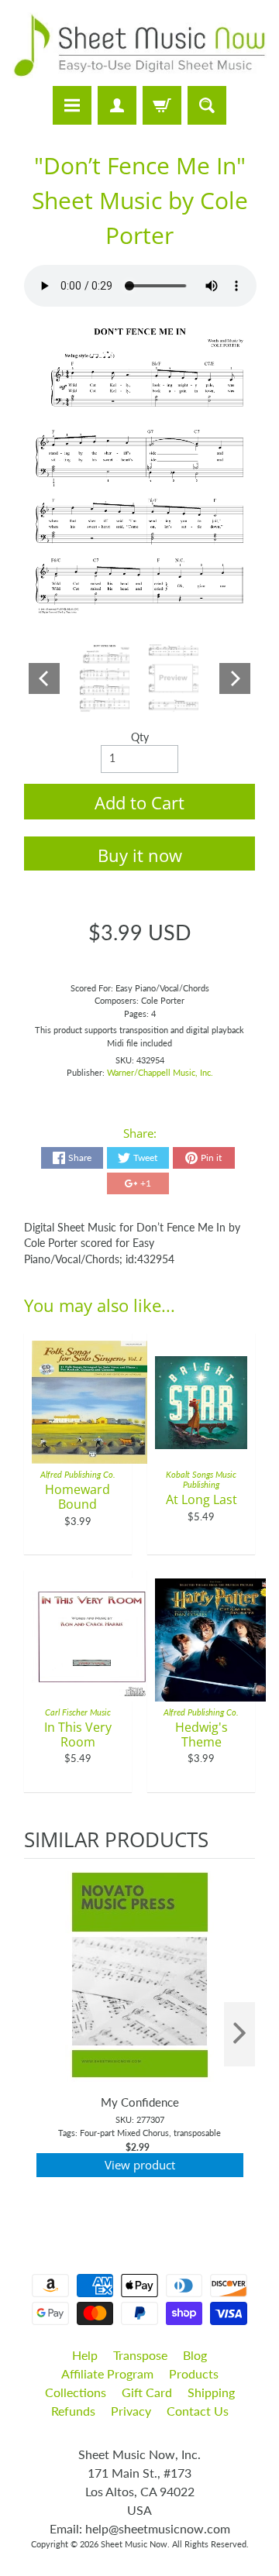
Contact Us (198, 2410)
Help (85, 2355)
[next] (239, 2034)
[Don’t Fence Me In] (105, 678)
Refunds (73, 2410)
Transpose (140, 2355)
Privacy (131, 2410)
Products (194, 2373)
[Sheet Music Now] (139, 45)
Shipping (211, 2392)
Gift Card (147, 2392)
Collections (75, 2392)
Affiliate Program (107, 2373)
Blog (195, 2355)
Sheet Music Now (134, 2544)
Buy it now (140, 855)
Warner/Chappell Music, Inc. (160, 1072)
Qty (140, 737)
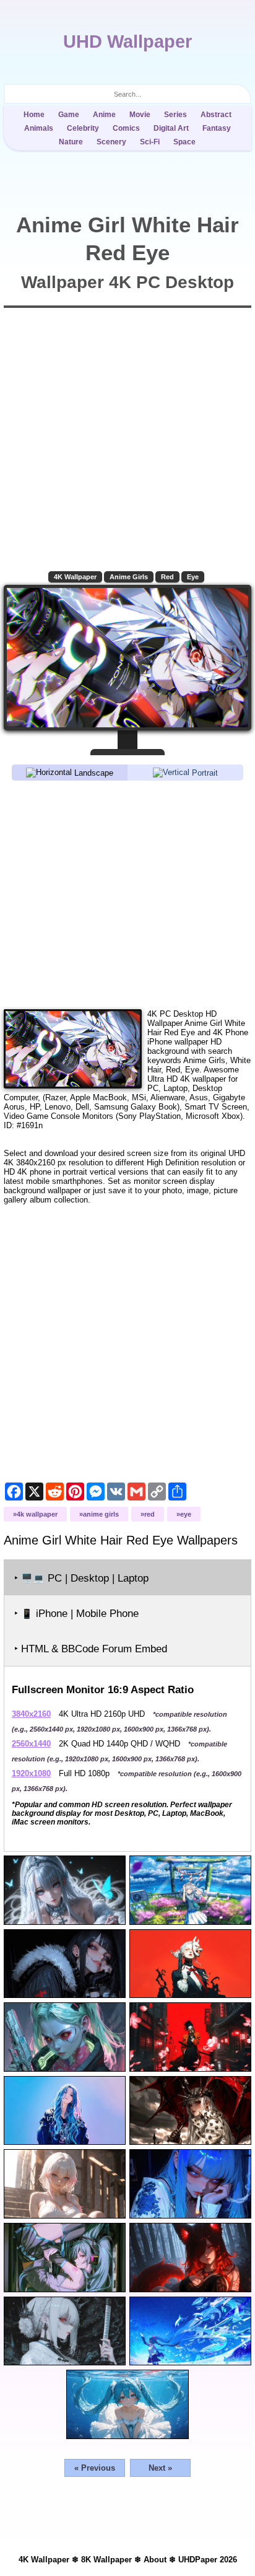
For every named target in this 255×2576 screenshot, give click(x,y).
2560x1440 (31, 1743)
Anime (104, 114)
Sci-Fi (150, 142)
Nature (71, 142)
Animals (38, 128)
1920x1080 (31, 1773)
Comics (126, 128)
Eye (193, 576)
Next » (160, 2468)
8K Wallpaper (106, 2559)
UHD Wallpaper (127, 41)
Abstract (216, 114)
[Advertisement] (127, 894)
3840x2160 (31, 1714)
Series (175, 114)
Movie (139, 114)
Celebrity (83, 128)
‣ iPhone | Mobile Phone (76, 1613)
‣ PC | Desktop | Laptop (81, 1578)
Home (34, 114)
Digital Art (171, 128)
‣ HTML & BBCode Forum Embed (90, 1649)
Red (167, 576)
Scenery (111, 142)
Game (68, 114)
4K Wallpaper (75, 576)
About (155, 2559)
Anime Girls (129, 576)
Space (184, 142)
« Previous (94, 2468)
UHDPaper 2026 (207, 2559)
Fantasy (216, 128)
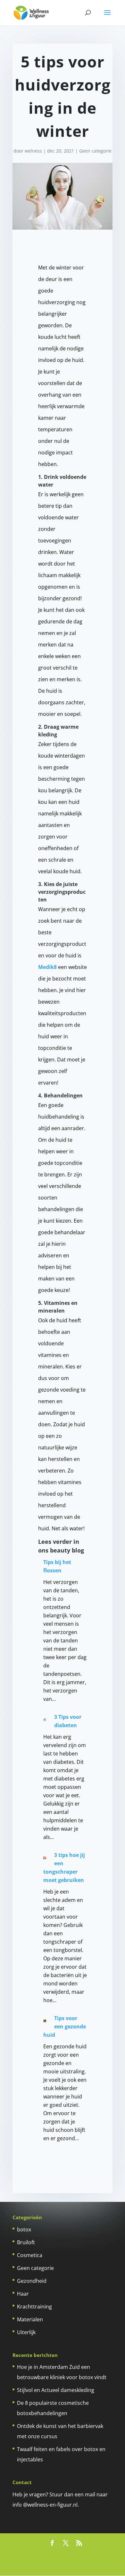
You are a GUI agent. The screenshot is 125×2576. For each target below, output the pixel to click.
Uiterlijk (26, 2332)
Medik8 (47, 967)
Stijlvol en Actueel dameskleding (55, 2390)
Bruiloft (26, 2242)
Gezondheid (31, 2280)
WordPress (85, 2565)
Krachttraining (34, 2306)
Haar (23, 2293)
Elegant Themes (81, 2555)
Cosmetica (29, 2255)
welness (33, 151)
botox (24, 2229)
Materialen (30, 2319)
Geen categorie (95, 151)
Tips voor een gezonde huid (64, 2026)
......
### Task to complete
Start at the line above containing "Abstract (216, 114)" and stop at the line containing "WordPress (85, 2565)": print those lines and everything between them exactly, but not the pictures.

### Answer
Abstract (216, 114)
[Advertisement] (127, 894)
3840x2160 (31, 1714)
Series (175, 114)
Movie (139, 114)
Celebrity (83, 128)
‣ iPhone | Mobile Phone (76, 1613)
‣ PC | Desktop | Laptop (81, 1578)
Home (34, 114)
Digital Art (171, 128)
‣ HTML & BBCode Forum Embed (90, 1649)
Red (167, 576)
Scenery (111, 142)
Game (68, 114)
4K Wallpaper (75, 576)
About (155, 2559)
Anime Girls (129, 576)
Space (184, 142)
« Previous (94, 2468)
UHDPaper 2026 (207, 2559)
Fantasy (216, 128)
You are a GUI agent. The screenshot is 125×2576. For each target below, output the pixel to click.
Uiterlijk (26, 2332)
Medik8 (47, 967)
Stijlvol en Actueel dameskleding (55, 2390)
Bruiloft (26, 2242)
Gezondheid (31, 2280)
WordPress (85, 2565)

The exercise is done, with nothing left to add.